Property Management, Tenant Selection, Real Estate News & Tips

Questions You Must Ask Prospective Tenants

By on July 11, 2018 in Education with 2 Comments

Prospective Tenants

As landlords and property managers, we are faced with a whole host of issues with which to deal. Some of them cannot be eliminated because the life expectancy and normal wear and tear of items in a house are finite and therefore repair and replacement of items are necessary. Thankfully, landlords and property managers do have influence and control over finding the right person to rent their properties.

Afterall, bad tenants can cause more problems and headaches than any worn out appliance could ever create.

The way to eliminate problem tenants is through the use of a good tenant screening process. It’s not only important to have a specific screening process so that you don’t miss an important step, but also to ensure that you are consistently following the same criteria and treating all prospective tenants equally. A violation of The Fair Housing Act can spell legal trouble which is never good news. In addition, if you are making exceptions for people who don’t pass your screening criteria, they will likely fall short of your expectations of paying on time and taking good care of the property.

The screening process should start at the first point of contact, this generally occurs via an email or phone call from the prospect with an expressed interest in your rental property. This first call is a good time to ask some questions to get a general sense of the applicant’s eligibility. Do this before you waste time showing the property and the requiring that the prospect pays an application fee. Nothing gained and nothing lost at this point and it’s a great way to determine if the prospect is going to be a good tenant. If you are contacted by phone make sure to jot down notes on the prospects answers to your questions.

1. Why Are You Seeking A New Place To Reside?

While this question is a bit awkward because it seemingly shouldn’t matter it may reveal some information that could matter A LOT! For instance, if the tenant is moving because of an eviction, this is a big red flag! If the tenant received a no cause vacancy, or simply identifies complaints about a past landlord, notice this could indicate that the landlord was not happy with the tenant. If the prospect is moving because of issues with their current landlord, you should pay attention to these issues as they could carry forward into your tenant/landlord relationship.

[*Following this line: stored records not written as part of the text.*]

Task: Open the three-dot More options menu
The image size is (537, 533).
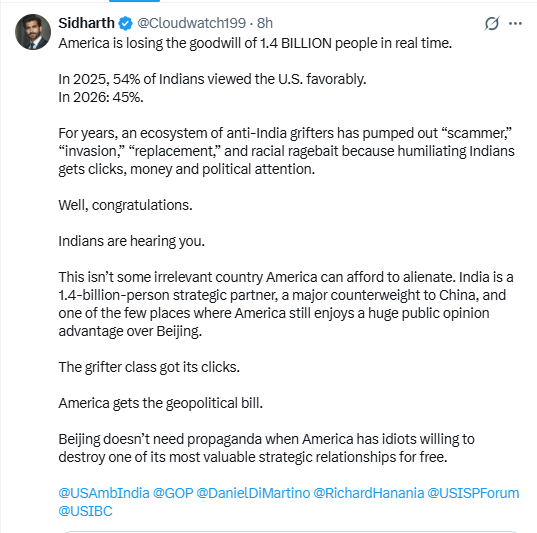Action: click(x=515, y=23)
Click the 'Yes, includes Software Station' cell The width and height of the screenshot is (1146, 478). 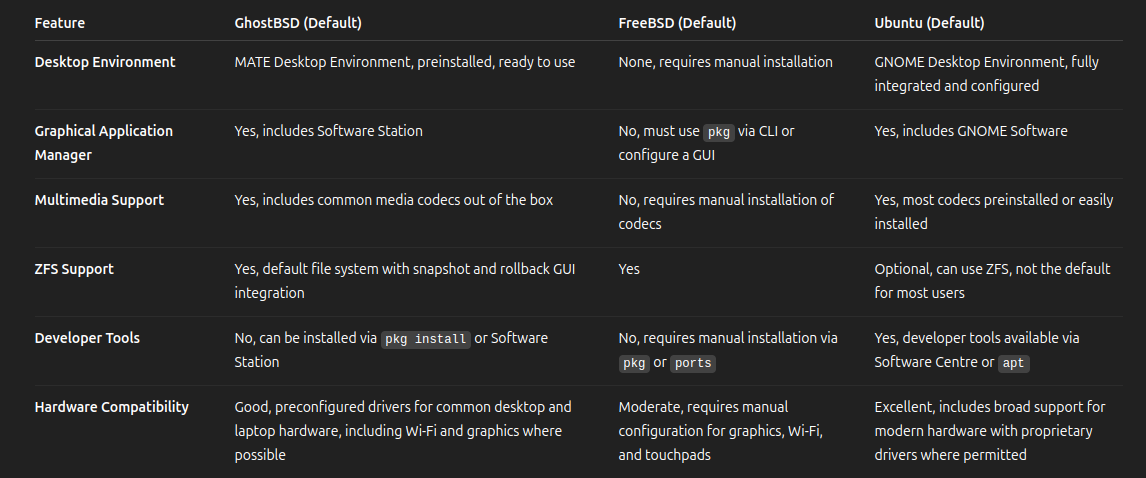tap(329, 132)
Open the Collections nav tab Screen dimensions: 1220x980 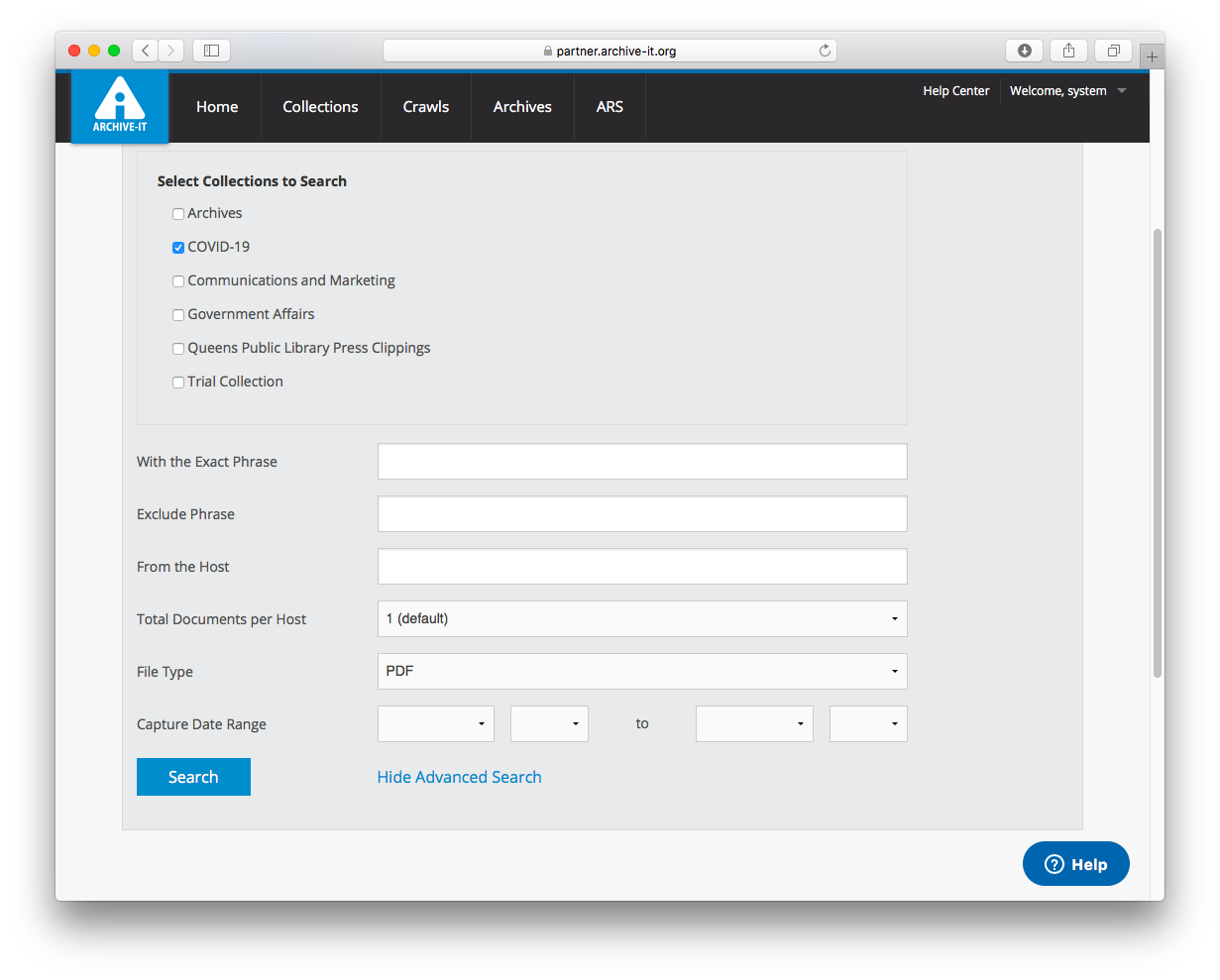(x=320, y=107)
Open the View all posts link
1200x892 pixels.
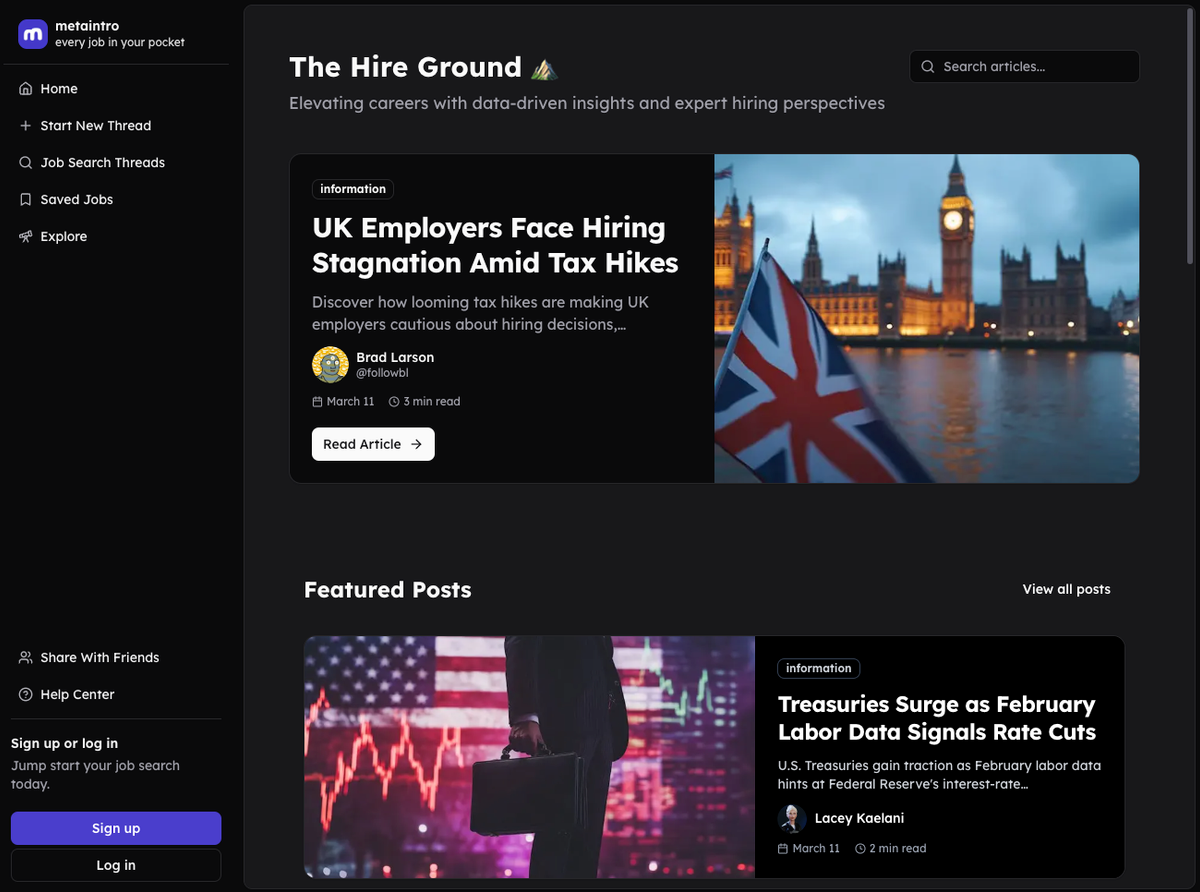(x=1066, y=590)
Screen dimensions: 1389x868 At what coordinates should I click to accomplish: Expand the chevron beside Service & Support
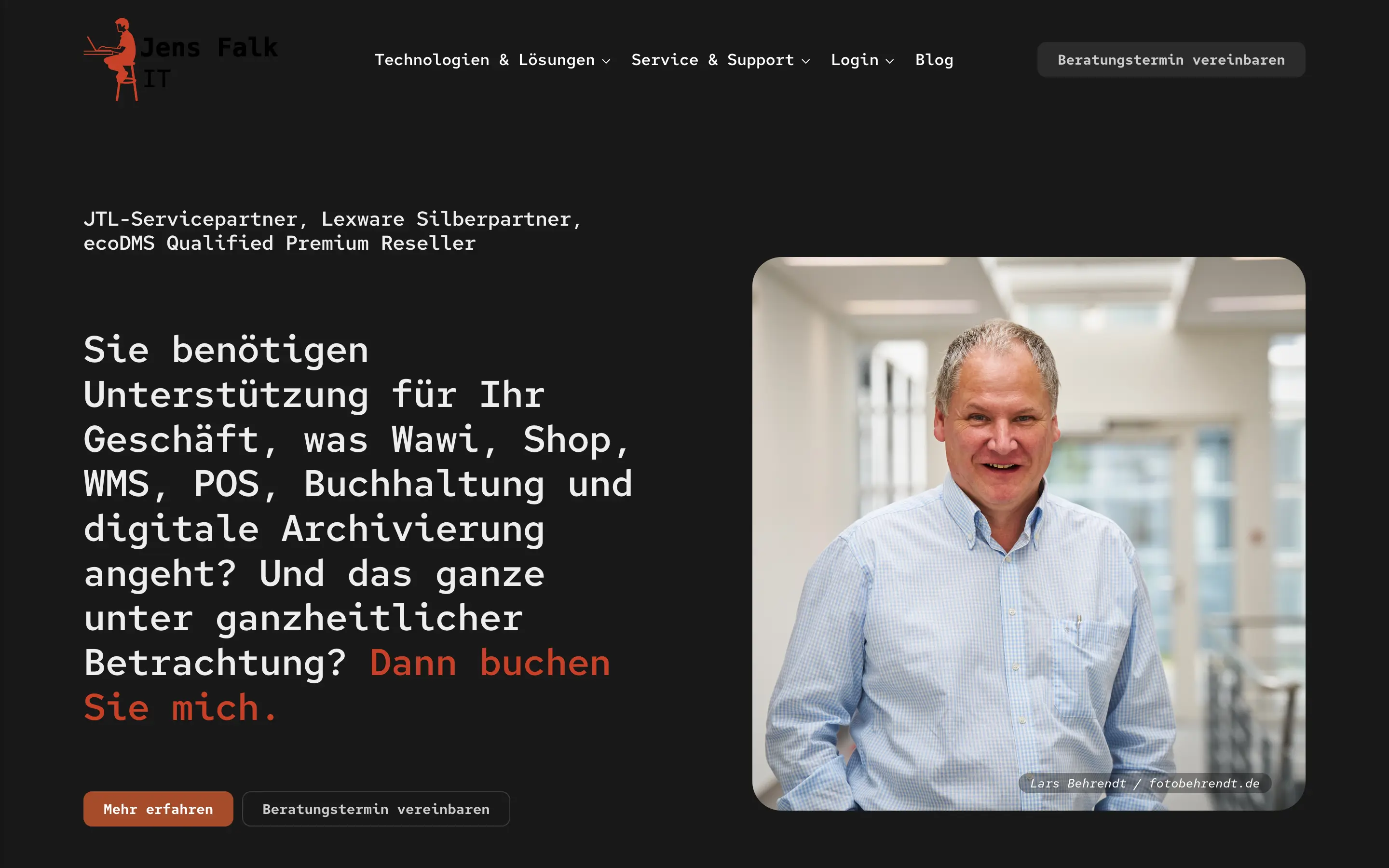click(806, 61)
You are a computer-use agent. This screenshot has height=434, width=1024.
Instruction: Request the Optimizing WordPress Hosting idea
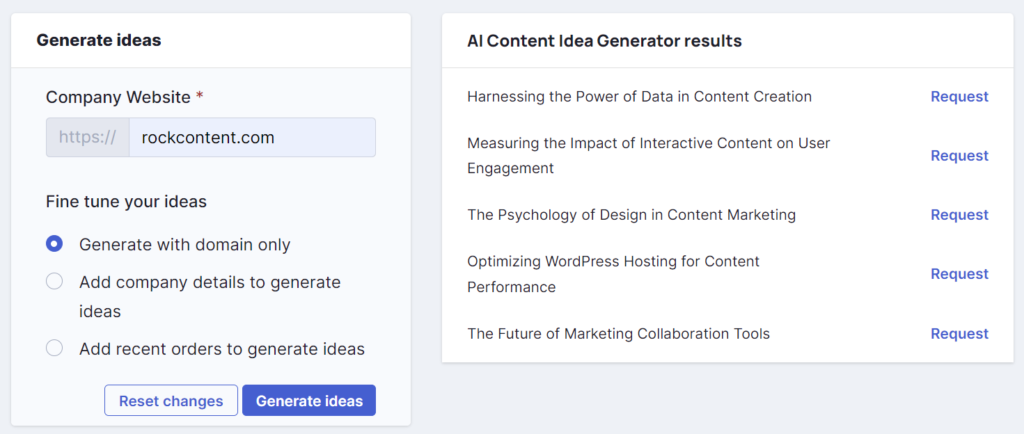click(x=959, y=273)
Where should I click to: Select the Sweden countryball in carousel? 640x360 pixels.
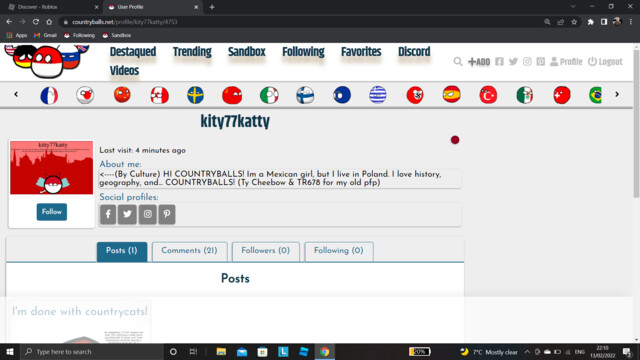pos(196,95)
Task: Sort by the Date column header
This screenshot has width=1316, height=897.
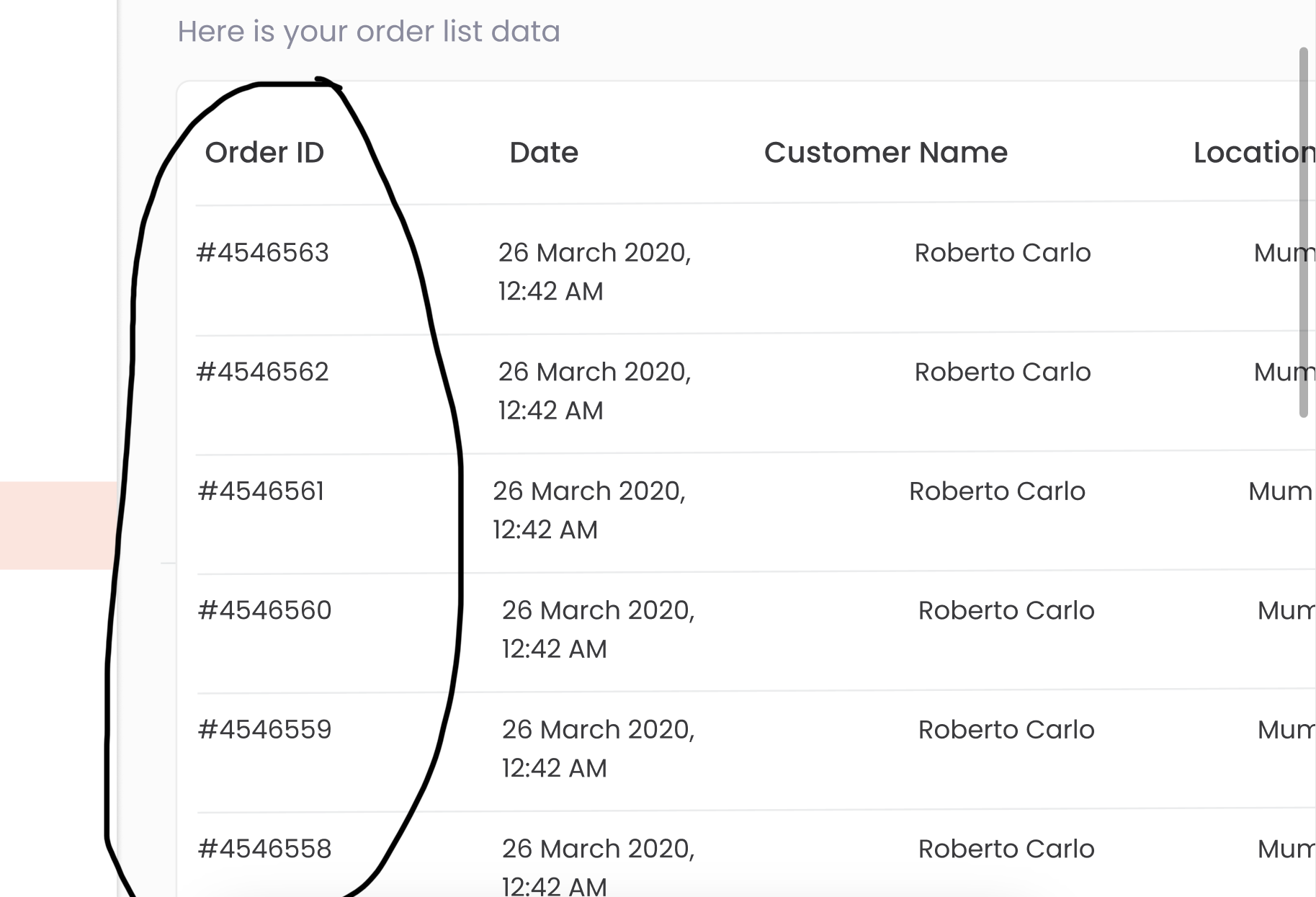Action: coord(544,153)
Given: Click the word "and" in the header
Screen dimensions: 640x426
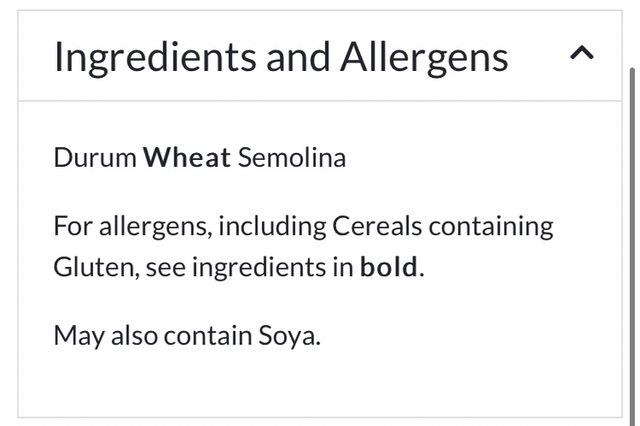Looking at the screenshot, I should pos(295,57).
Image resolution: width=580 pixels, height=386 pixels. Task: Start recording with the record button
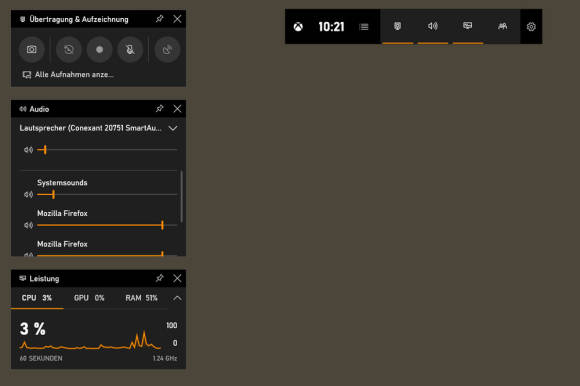click(x=100, y=50)
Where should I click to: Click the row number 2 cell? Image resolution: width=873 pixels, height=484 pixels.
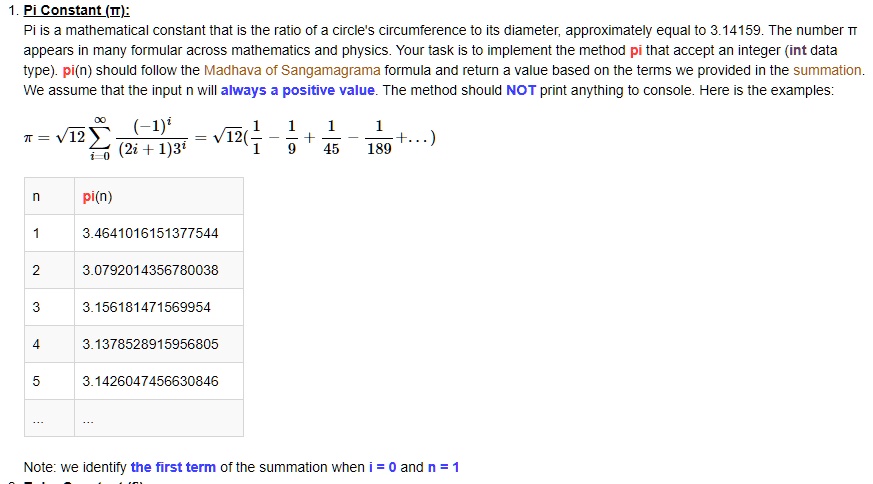tap(50, 270)
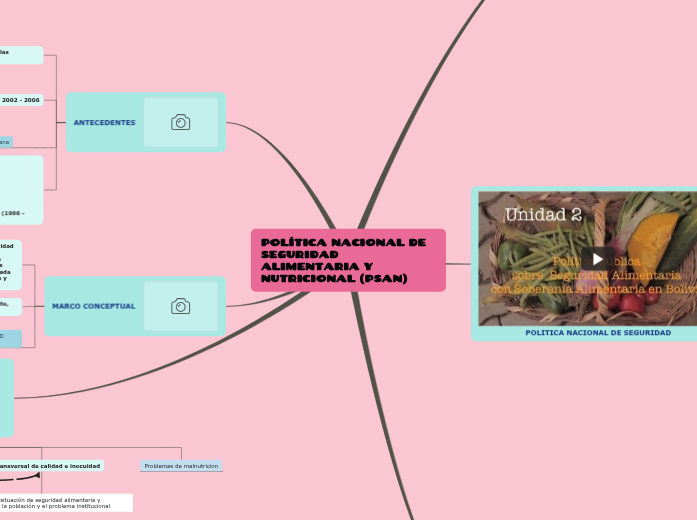Click the small blue node under 2002 - 2006
Viewport: 697px width, 520px height.
[6, 142]
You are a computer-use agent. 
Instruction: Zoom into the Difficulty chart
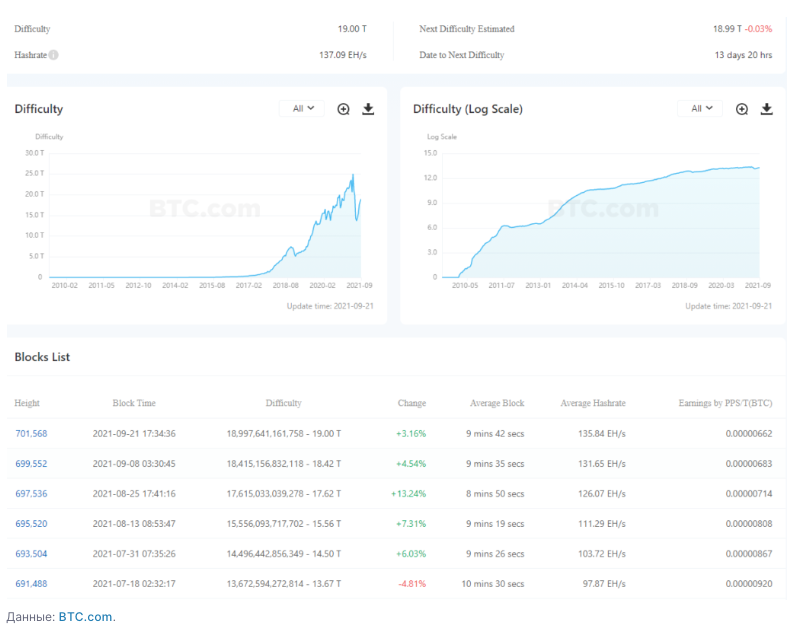343,109
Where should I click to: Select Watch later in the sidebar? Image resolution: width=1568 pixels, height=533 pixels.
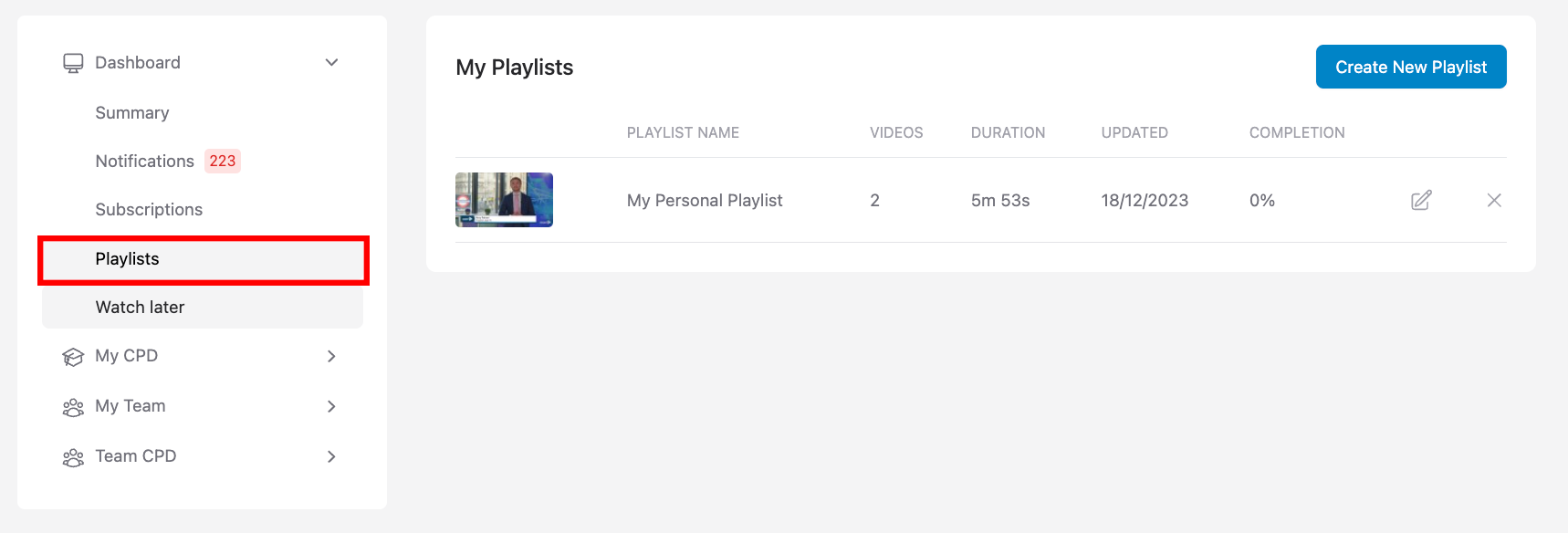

If the prospect is moving to the areas because they landed a good job this is a good sign. They are employed and employed at a place that is worth moving for. Another very real and legitimate reason to move is that they need more space for a new addition to the family. There are a whole host of reasons that people move that are perfectly fine but it does pay to ask this question and listen carefully to the response.

2. What Is the Household Monthly Income?

This question is very important and you would not believe how many times I’ve gotten inquiries from people who simply cannot afford to rent the property. In general, monthly income needs to be at 3 times the rent payment. The rental application and credit report will sort this out in more details but having a minimum monthly income allowed will weed out a lot of unqualified prospects. Obviously, if any prospective tenants have a large debt load the income to debt ratio needs to be sufficient to cover the monthly rent payment. Letting the tenant know that the first and last months rent plus security deposit is due at lease signing is also a way to weed out those who would struggle to come up with the monthly rent payment. Those who live paycheck to paycheck don’t have a buffer to cover unexpected costs and rent payments often are of a lesser priority than a cell phone, car payments, etc.

3. Do You Consent To A Credit and Criminal Background Check?

This simple yes or no question is the question that I’ve really learned a lot about a person’s past. Obviously, if the prospect says “no, I won’t consent” then they should be automatically disqualified. I’ve gotten a lot of stories and excuses as to why their records are in the state they are and sometimes there are seemingly legitimate reasons but I absolutely will not waiver from my tenant screening criteria. I’ve found in the past that making exceptions is bad business and can be a costly decision. Plus, as I mentioned earlier treating all prospects and tenants equally is the law to prevent discrimination.

4. Will You Provide Contact Information For Your Current And Previous Landlord And Employer?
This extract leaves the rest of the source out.